Work task: Leaving out all pictures, copy the lines below exactly, from the line with "You are a computer-use" to the last line, both ends included.

Input:
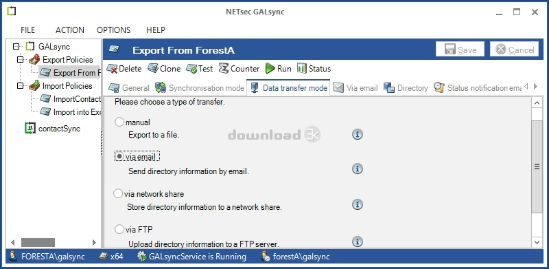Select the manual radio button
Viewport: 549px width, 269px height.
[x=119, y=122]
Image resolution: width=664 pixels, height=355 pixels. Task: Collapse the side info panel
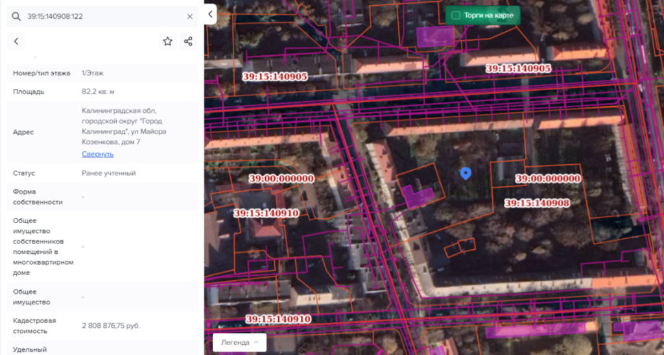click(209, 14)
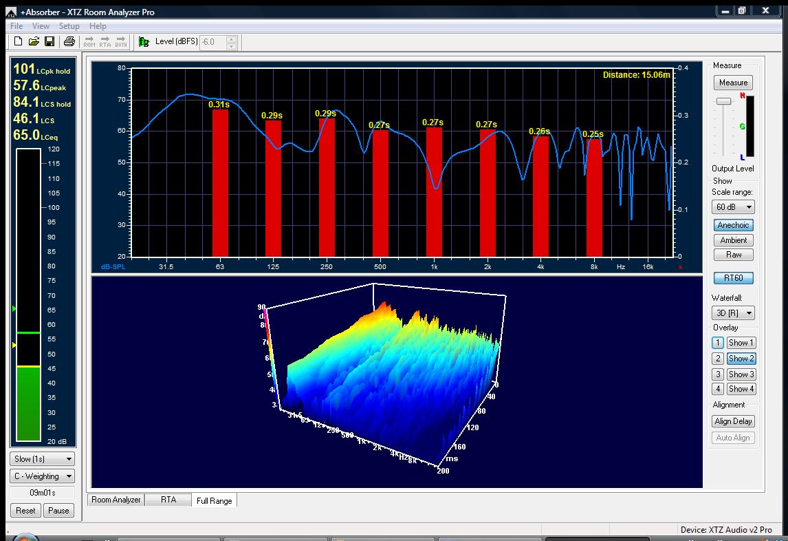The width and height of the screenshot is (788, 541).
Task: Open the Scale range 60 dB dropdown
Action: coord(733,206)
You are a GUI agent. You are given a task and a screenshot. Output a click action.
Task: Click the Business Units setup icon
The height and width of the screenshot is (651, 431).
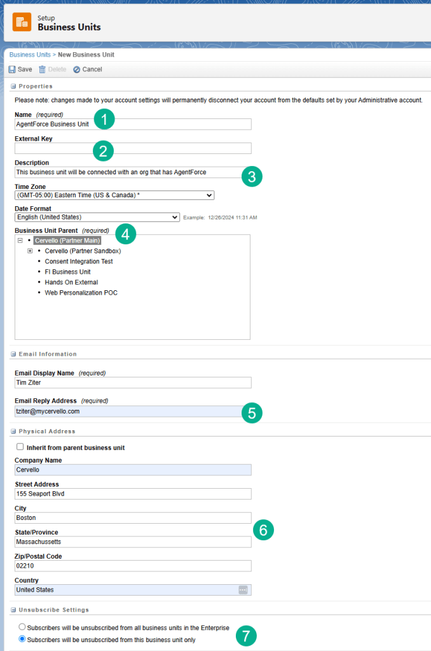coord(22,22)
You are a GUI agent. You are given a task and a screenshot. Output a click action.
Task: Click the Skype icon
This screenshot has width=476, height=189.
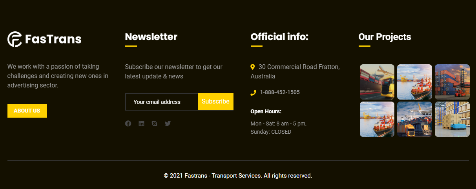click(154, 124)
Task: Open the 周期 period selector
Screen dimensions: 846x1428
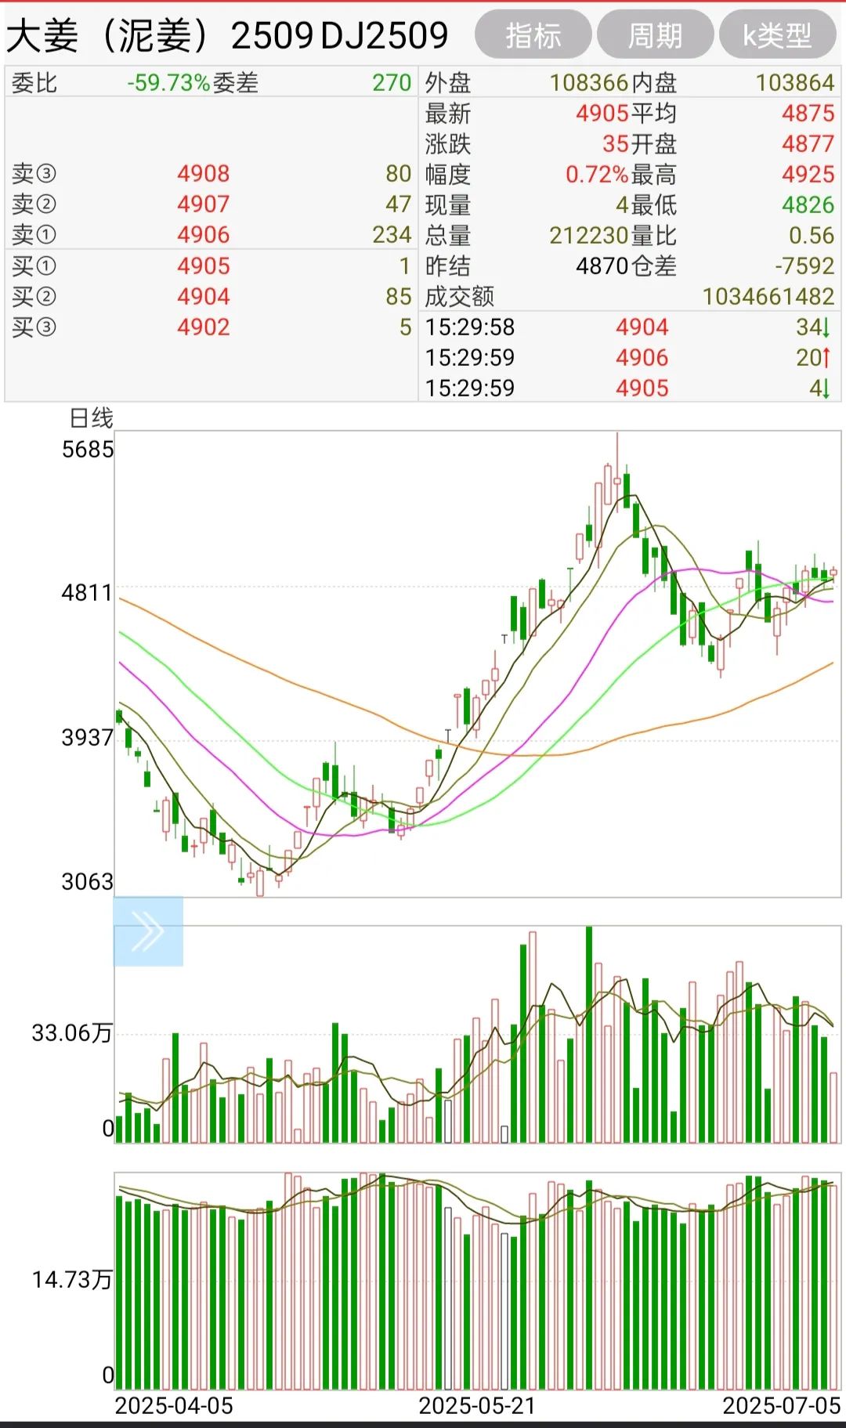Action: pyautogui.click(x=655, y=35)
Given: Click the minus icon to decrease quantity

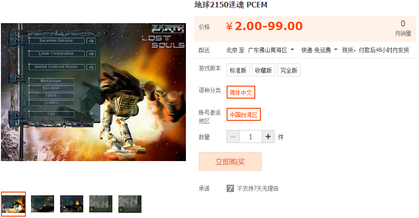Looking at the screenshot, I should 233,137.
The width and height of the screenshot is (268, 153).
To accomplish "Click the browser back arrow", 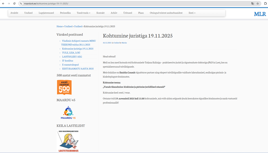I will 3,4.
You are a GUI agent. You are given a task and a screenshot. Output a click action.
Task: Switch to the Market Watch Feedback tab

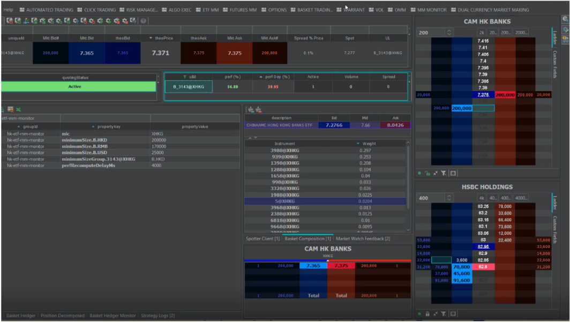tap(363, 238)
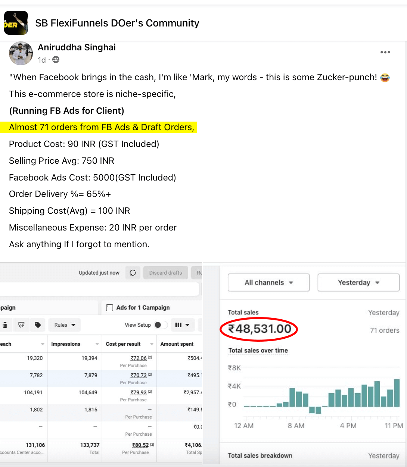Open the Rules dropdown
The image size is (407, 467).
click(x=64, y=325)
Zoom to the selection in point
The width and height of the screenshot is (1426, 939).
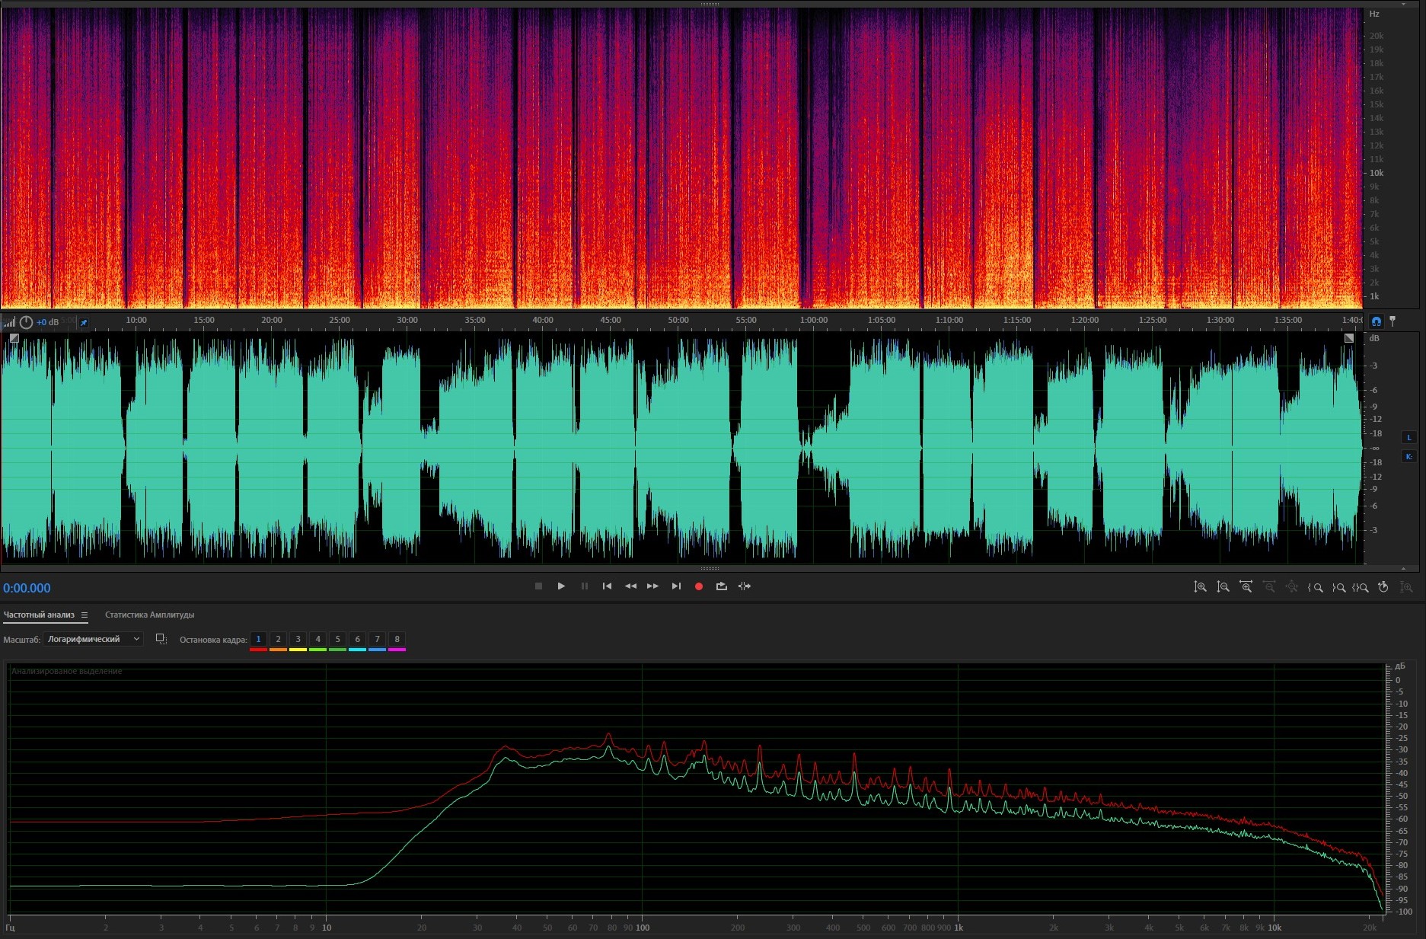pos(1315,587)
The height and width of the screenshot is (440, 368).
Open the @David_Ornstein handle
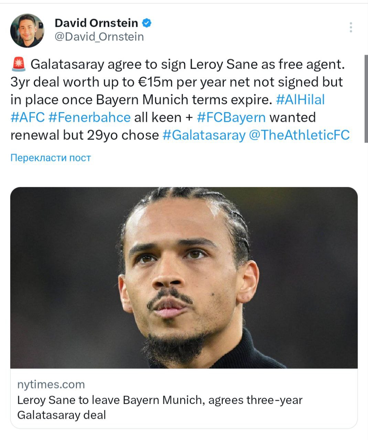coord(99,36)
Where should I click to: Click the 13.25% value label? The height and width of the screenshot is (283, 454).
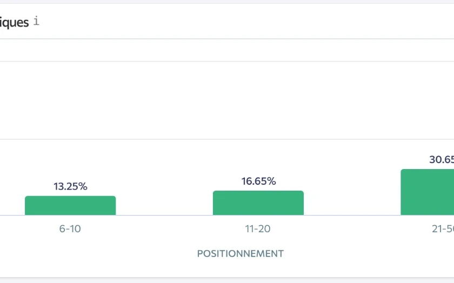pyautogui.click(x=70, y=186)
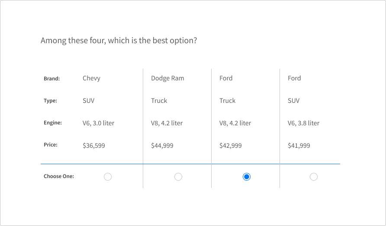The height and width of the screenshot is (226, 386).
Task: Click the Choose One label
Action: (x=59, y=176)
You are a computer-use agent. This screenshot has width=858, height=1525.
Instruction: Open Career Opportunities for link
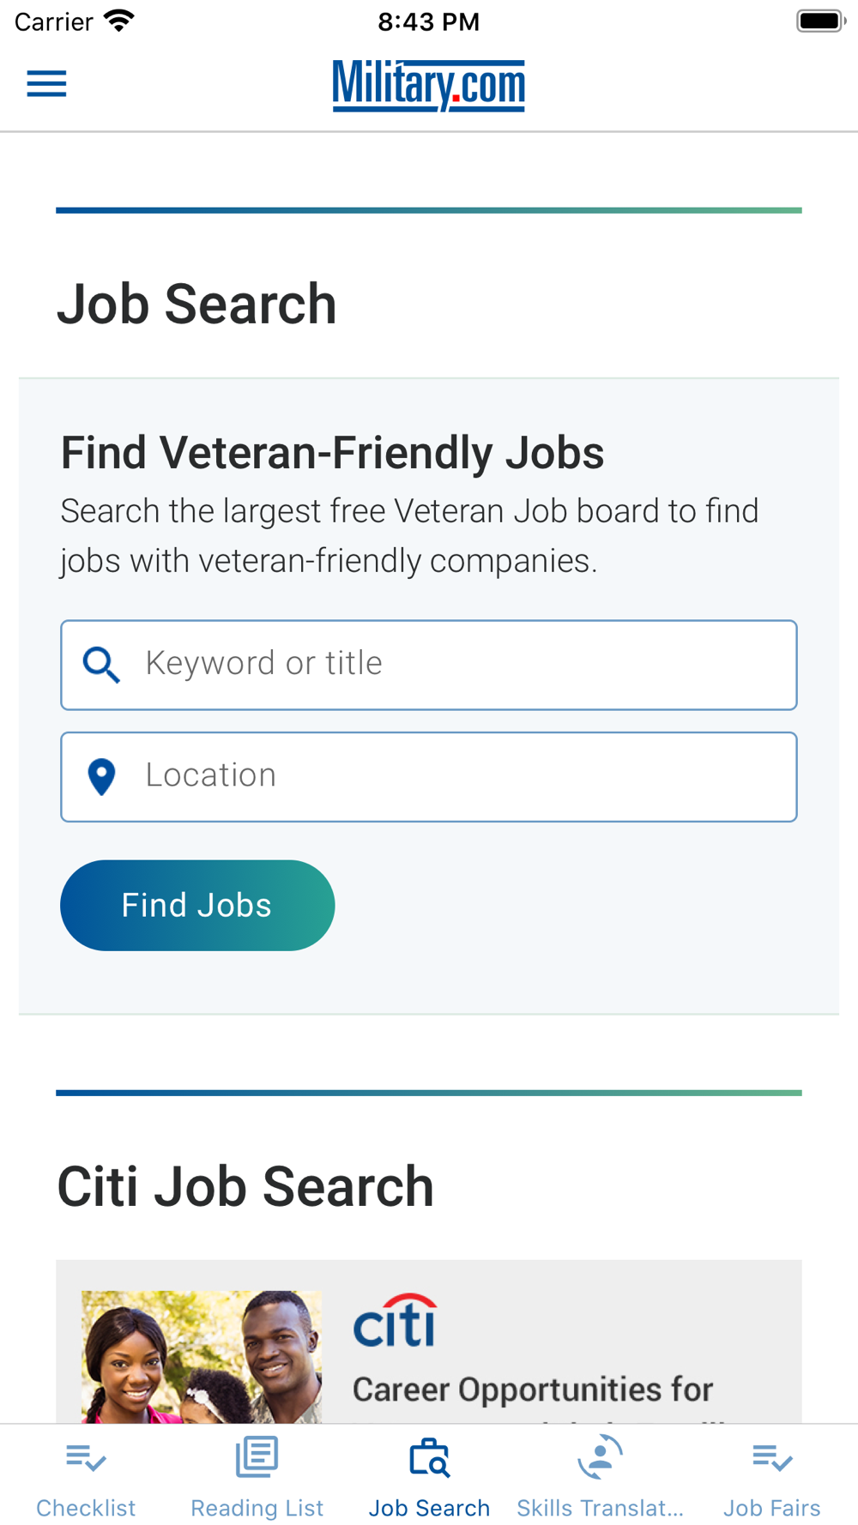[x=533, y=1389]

Worked solution:
You are a computer-use agent. This screenshot has width=858, height=1525.
Instruction: Open Career Opportunities for link
[x=533, y=1389]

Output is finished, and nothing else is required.